= Task description =
Put the entries from the line with "You are a GUI" to the line with "This screenshot has", both included, into a JSON list of strings with one string per line and no blank lines.
== Material provided ==
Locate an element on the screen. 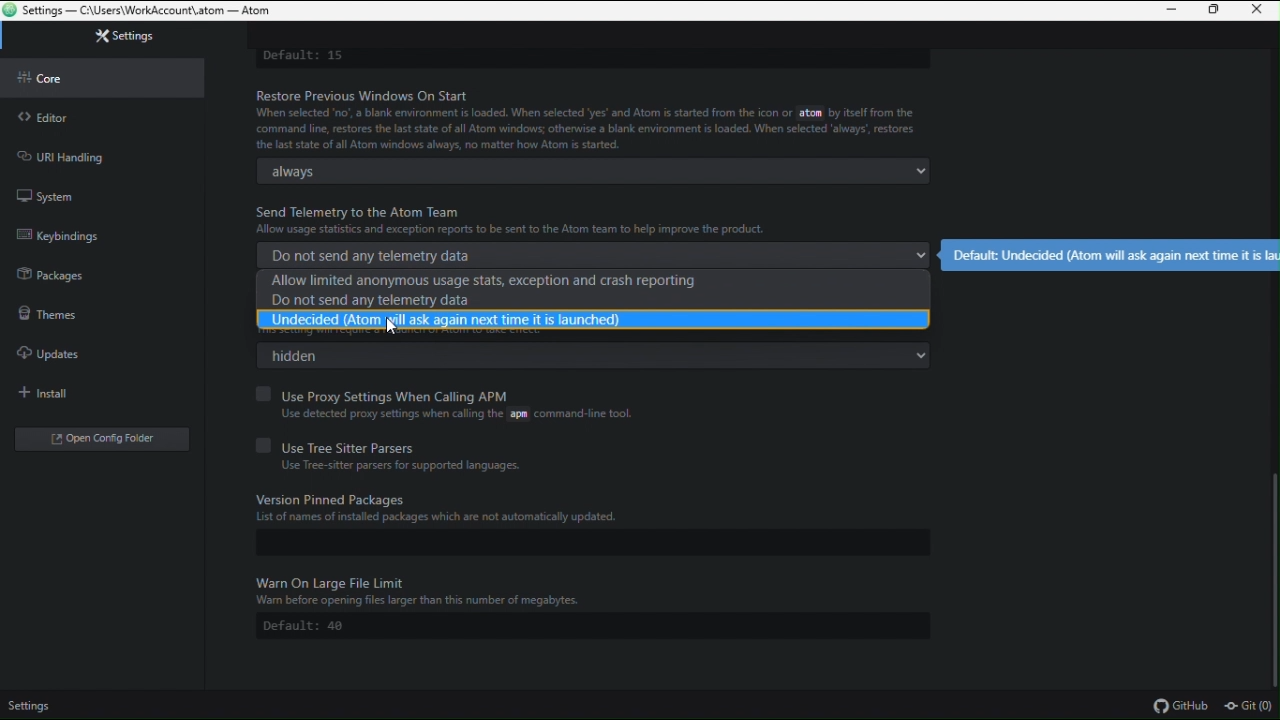 Image resolution: width=1280 pixels, height=720 pixels. Send Telemetry to the Atom Team Allow usage statistics and exception reports to be sent to the Atom to help improve the product is located at coordinates (549, 221).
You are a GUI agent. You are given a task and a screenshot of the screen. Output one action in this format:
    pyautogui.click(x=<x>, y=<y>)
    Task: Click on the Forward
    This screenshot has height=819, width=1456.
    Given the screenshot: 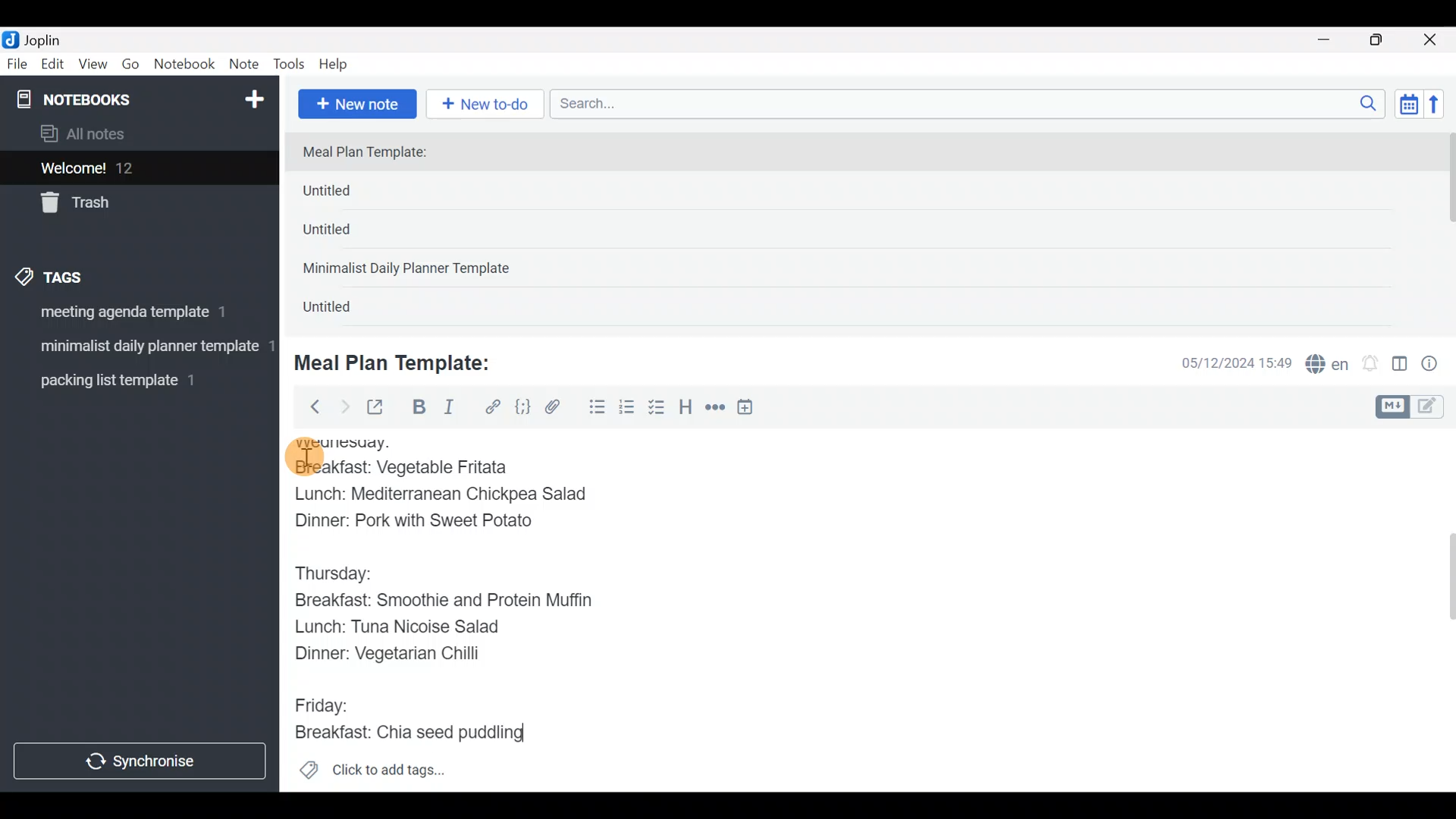 What is the action you would take?
    pyautogui.click(x=344, y=407)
===
= Answer in full =
[
  "You are a GUI agent. You are given a task and a screenshot of the screen. Output one action in this format:",
  "    pyautogui.click(x=<x>, y=<y>)",
  "    Task: Click on the Forward",
  "    This screenshot has height=819, width=1456."
]